--- START Recorded data ---

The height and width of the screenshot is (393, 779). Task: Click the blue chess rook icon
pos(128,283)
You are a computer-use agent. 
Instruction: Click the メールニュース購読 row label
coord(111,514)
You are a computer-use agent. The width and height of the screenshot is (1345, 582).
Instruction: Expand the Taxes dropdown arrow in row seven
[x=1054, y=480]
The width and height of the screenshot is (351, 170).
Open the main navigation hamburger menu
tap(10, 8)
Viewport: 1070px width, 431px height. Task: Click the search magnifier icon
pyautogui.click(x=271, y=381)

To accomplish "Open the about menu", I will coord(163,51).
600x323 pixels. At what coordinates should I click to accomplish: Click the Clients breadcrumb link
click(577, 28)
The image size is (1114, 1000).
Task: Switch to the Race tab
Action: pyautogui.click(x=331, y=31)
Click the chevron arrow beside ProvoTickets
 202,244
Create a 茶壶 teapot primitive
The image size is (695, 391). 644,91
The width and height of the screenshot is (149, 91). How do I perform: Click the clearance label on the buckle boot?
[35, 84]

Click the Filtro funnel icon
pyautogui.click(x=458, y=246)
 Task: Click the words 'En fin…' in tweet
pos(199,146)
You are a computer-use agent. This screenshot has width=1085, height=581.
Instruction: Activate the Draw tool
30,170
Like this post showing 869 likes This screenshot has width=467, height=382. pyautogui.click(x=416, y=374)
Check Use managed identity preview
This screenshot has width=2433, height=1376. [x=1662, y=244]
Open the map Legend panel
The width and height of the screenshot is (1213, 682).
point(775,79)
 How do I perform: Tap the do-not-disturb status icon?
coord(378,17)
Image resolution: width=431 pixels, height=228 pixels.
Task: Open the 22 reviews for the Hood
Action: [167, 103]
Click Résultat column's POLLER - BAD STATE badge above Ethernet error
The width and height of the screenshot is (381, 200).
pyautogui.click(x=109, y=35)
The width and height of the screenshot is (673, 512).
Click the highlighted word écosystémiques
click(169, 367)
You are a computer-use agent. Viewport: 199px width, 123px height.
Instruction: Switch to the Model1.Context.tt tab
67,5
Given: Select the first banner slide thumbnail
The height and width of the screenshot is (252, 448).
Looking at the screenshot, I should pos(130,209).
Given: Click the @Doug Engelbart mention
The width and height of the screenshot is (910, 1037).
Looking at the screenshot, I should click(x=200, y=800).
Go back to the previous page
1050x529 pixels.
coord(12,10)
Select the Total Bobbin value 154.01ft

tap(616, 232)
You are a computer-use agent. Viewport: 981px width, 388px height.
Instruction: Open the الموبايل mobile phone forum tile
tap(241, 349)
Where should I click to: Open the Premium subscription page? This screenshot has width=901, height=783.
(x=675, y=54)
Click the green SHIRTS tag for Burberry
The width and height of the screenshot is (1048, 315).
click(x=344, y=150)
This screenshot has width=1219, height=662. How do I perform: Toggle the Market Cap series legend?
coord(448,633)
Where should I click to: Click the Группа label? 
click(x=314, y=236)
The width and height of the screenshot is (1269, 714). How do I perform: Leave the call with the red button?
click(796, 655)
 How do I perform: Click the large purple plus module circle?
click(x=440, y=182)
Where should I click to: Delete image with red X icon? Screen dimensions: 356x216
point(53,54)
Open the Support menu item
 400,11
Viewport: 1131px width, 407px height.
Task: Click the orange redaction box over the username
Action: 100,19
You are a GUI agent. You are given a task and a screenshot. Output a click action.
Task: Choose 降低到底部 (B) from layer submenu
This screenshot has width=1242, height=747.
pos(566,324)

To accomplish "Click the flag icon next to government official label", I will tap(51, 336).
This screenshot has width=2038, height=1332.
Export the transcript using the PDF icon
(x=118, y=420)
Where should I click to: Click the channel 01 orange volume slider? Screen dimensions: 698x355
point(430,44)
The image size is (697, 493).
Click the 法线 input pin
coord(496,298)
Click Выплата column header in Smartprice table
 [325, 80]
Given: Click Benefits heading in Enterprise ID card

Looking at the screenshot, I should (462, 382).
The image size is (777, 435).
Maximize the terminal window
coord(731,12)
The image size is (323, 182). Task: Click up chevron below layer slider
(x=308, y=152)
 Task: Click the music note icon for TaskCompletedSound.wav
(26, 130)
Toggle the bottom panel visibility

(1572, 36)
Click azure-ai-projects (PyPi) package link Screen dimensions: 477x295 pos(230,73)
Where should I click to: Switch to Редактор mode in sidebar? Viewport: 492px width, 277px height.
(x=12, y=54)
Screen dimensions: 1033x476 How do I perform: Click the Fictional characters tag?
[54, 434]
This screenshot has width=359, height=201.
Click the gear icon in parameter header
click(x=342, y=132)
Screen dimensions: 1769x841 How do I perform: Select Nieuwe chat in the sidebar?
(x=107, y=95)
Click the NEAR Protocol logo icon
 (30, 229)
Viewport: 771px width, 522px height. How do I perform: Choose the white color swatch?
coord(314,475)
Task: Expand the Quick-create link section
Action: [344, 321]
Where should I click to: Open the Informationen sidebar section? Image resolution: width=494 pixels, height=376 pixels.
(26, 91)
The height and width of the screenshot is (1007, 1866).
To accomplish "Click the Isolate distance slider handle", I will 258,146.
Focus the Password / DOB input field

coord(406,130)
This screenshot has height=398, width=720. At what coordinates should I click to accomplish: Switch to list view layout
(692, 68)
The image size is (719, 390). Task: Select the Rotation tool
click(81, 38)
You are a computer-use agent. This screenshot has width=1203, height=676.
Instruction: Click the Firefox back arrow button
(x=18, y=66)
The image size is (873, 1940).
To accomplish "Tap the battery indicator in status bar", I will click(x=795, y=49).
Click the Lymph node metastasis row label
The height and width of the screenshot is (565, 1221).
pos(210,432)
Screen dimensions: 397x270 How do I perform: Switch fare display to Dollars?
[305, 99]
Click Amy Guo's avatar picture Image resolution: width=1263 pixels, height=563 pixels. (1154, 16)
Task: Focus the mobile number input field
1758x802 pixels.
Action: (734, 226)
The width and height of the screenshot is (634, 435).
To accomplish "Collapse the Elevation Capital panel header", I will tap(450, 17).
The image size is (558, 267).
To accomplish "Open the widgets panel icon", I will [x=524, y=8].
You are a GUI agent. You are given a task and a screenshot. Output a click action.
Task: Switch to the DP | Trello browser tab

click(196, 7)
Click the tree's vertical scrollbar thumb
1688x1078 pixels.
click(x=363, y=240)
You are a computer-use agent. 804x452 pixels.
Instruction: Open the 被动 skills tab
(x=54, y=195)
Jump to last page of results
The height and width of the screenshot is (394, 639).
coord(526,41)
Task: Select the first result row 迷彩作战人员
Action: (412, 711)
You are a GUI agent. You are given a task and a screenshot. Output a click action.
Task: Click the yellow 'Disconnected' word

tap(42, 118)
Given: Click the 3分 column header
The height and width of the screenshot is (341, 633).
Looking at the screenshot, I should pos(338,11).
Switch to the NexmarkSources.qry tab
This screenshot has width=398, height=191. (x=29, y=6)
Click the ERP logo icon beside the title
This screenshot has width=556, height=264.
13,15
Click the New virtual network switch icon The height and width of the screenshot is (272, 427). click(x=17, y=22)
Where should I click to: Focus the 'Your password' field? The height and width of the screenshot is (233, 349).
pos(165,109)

--- END Recorded data ---

→ What to work on: Copy out all the data above again, changing "computer-use agent" to "desktop assistant" everywhere it appears and leaving everything else as it is.

→ Result for this task:
The height and width of the screenshot is (393, 779). Task: Click the blue chess rook icon
pos(128,283)
You are a desktop assistant. 
Instruction: Click the メールニュース購読 row label
coord(111,514)
You are a desktop assistant. The width and height of the screenshot is (1345, 582).
Instruction: Expand the Taxes dropdown arrow in row seven
[x=1054, y=480]
The width and height of the screenshot is (351, 170).
Open the main navigation hamburger menu
tap(10, 8)
Viewport: 1070px width, 431px height. Task: Click the search magnifier icon
pyautogui.click(x=271, y=381)

To accomplish "Open the about menu", I will coord(163,51).
600x323 pixels. At what coordinates should I click to accomplish: Click the Clients breadcrumb link
click(577, 28)
The image size is (1114, 1000).
Task: Switch to the Race tab
Action: pyautogui.click(x=331, y=31)
Click the chevron arrow beside ProvoTickets
 202,244
Create a 茶壶 teapot primitive
The image size is (695, 391). 644,91
The width and height of the screenshot is (149, 91). How do I perform: Click the clearance label on the buckle boot?
[35, 84]

Click the Filtro funnel icon
pyautogui.click(x=458, y=246)
 Task: Click the words 'En fin…' in tweet
pos(199,146)
You are a desktop assistant. This screenshot has width=1085, height=581.
Instruction: Activate the Draw tool
30,170
Like this post showing 869 likes This screenshot has width=467, height=382. pyautogui.click(x=416, y=374)
Check Use managed identity preview
This screenshot has width=2433, height=1376. [x=1662, y=244]
Open the map Legend panel
The width and height of the screenshot is (1213, 682).
point(775,79)
 How do I perform: Tap the do-not-disturb status icon?
coord(378,17)
Image resolution: width=431 pixels, height=228 pixels.
Task: Open the 22 reviews for the Hood
Action: [167, 103]
Click Résultat column's POLLER - BAD STATE badge above Ethernet error
The width and height of the screenshot is (381, 200).
pyautogui.click(x=109, y=35)
The width and height of the screenshot is (673, 512).
Click the highlighted word écosystémiques
click(169, 367)
You are a desktop assistant. Viewport: 199px width, 123px height.
Instruction: Switch to the Model1.Context.tt tab
67,5
Given: Select the first banner slide thumbnail
The height and width of the screenshot is (252, 448).
Looking at the screenshot, I should pos(130,209).
Given: Click the @Doug Engelbart mention
The width and height of the screenshot is (910, 1037).
Looking at the screenshot, I should click(x=200, y=800).
Go back to the previous page
1050x529 pixels.
coord(12,10)
Select the Total Bobbin value 154.01ft

tap(616, 232)
You are a desktop assistant. Viewport: 981px width, 388px height.
Instruction: Open the الموبايل mobile phone forum tile
tap(241, 349)
Where should I click to: Open the Premium subscription page? This screenshot has width=901, height=783.
(x=675, y=54)
Click the green SHIRTS tag for Burberry
The width and height of the screenshot is (1048, 315).
click(x=344, y=150)
This screenshot has width=1219, height=662. How do I perform: Toggle the Market Cap series legend?
coord(448,633)
Where should I click to: Click the Группа label? 
click(x=314, y=236)
The width and height of the screenshot is (1269, 714). How do I perform: Leave the call with the red button?
click(796, 655)
 How do I perform: Click the large purple plus module circle?
click(x=440, y=182)
Where should I click to: Delete image with red X icon? Screen dimensions: 356x216
point(53,54)
Open the Support menu item
 400,11
Viewport: 1131px width, 407px height.
Task: Click the orange redaction box over the username
Action: 100,19
You are a GUI agent. You are given a task and a screenshot. Output a click action.
Task: Choose 降低到底部 (B) from layer submenu
This screenshot has width=1242, height=747.
pos(566,324)

To accomplish "Click the flag icon next to government official label", I will tap(51, 336).
This screenshot has width=2038, height=1332.
Export the transcript using the PDF icon
(x=118, y=420)
Where should I click to: Click the channel 01 orange volume slider? Screen dimensions: 698x355
point(430,44)
The image size is (697, 493).
Click the 法线 input pin
coord(496,298)
Click Выплата column header in Smartprice table
 [325, 80]
Given: Click Benefits heading in Enterprise ID card

Looking at the screenshot, I should (462, 382).
The image size is (777, 435).
Maximize the terminal window
coord(731,12)
The image size is (323, 182). Task: Click up chevron below layer slider
(x=308, y=152)
 Task: Click the music note icon for TaskCompletedSound.wav
(26, 130)
Toggle the bottom panel visibility

(1572, 36)
Click azure-ai-projects (PyPi) package link Screen dimensions: 477x295 pos(230,73)
Where should I click to: Switch to Редактор mode in sidebar? Viewport: 492px width, 277px height.
(x=12, y=54)
Screen dimensions: 1033x476 How do I perform: Click the Fictional characters tag?
[54, 434]
This screenshot has width=359, height=201.
Click the gear icon in parameter header
click(x=342, y=132)
Screen dimensions: 1769x841 How do I perform: Select Nieuwe chat in the sidebar?
(x=107, y=95)
Click the NEAR Protocol logo icon
 (30, 229)
Viewport: 771px width, 522px height. How do I perform: Choose the white color swatch?
coord(314,475)
Task: Expand the Quick-create link section
Action: [344, 321]
Where should I click to: Open the Informationen sidebar section? Image resolution: width=494 pixels, height=376 pixels.
(26, 91)
The height and width of the screenshot is (1007, 1866).
To accomplish "Click the Isolate distance slider handle", I will 258,146.
Focus the Password / DOB input field

coord(406,130)
This screenshot has height=398, width=720. At what coordinates should I click to accomplish: Switch to list view layout
(692, 68)
The image size is (719, 390). Task: Select the Rotation tool
click(81, 38)
You are a desktop assistant. This screenshot has width=1203, height=676.
Instruction: Click the Firefox back arrow button
(x=18, y=66)
The image size is (873, 1940).
To accomplish "Tap the battery indicator in status bar", I will click(x=795, y=49).
Click the Lymph node metastasis row label
The height and width of the screenshot is (565, 1221).
pos(210,432)
Screen dimensions: 397x270 How do I perform: Switch fare display to Dollars?
[305, 99]
Click Amy Guo's avatar picture Image resolution: width=1263 pixels, height=563 pixels. (1154, 16)
Task: Focus the mobile number input field
1758x802 pixels.
Action: (734, 226)
The width and height of the screenshot is (634, 435).
To accomplish "Collapse the Elevation Capital panel header", I will tap(450, 17).
The image size is (558, 267).
To accomplish "Open the widgets panel icon", I will [x=524, y=8].
You are a GUI agent. You are given a task and a screenshot. Output a click action.
Task: Switch to the DP | Trello browser tab

click(196, 7)
Click the tree's vertical scrollbar thumb
1688x1078 pixels.
click(x=363, y=240)
You are a desktop assistant. 804x452 pixels.
Instruction: Open the 被动 skills tab
(x=54, y=195)
Jump to last page of results
The height and width of the screenshot is (394, 639).
coord(526,41)
Task: Select the first result row 迷彩作战人员
Action: (412, 711)
You are a GUI agent. You are given a task and a screenshot. Output a click action.
Task: Click the yellow 'Disconnected' word

tap(42, 118)
Given: Click the 3分 column header
The height and width of the screenshot is (341, 633).
Looking at the screenshot, I should pos(338,11).
Switch to the NexmarkSources.qry tab
This screenshot has width=398, height=191. (x=29, y=6)
Click the ERP logo icon beside the title
This screenshot has width=556, height=264.
13,15
Click the New virtual network switch icon The height and width of the screenshot is (272, 427). click(x=17, y=22)
Where should I click to: Focus the 'Your password' field? The height and width of the screenshot is (233, 349).
pos(165,109)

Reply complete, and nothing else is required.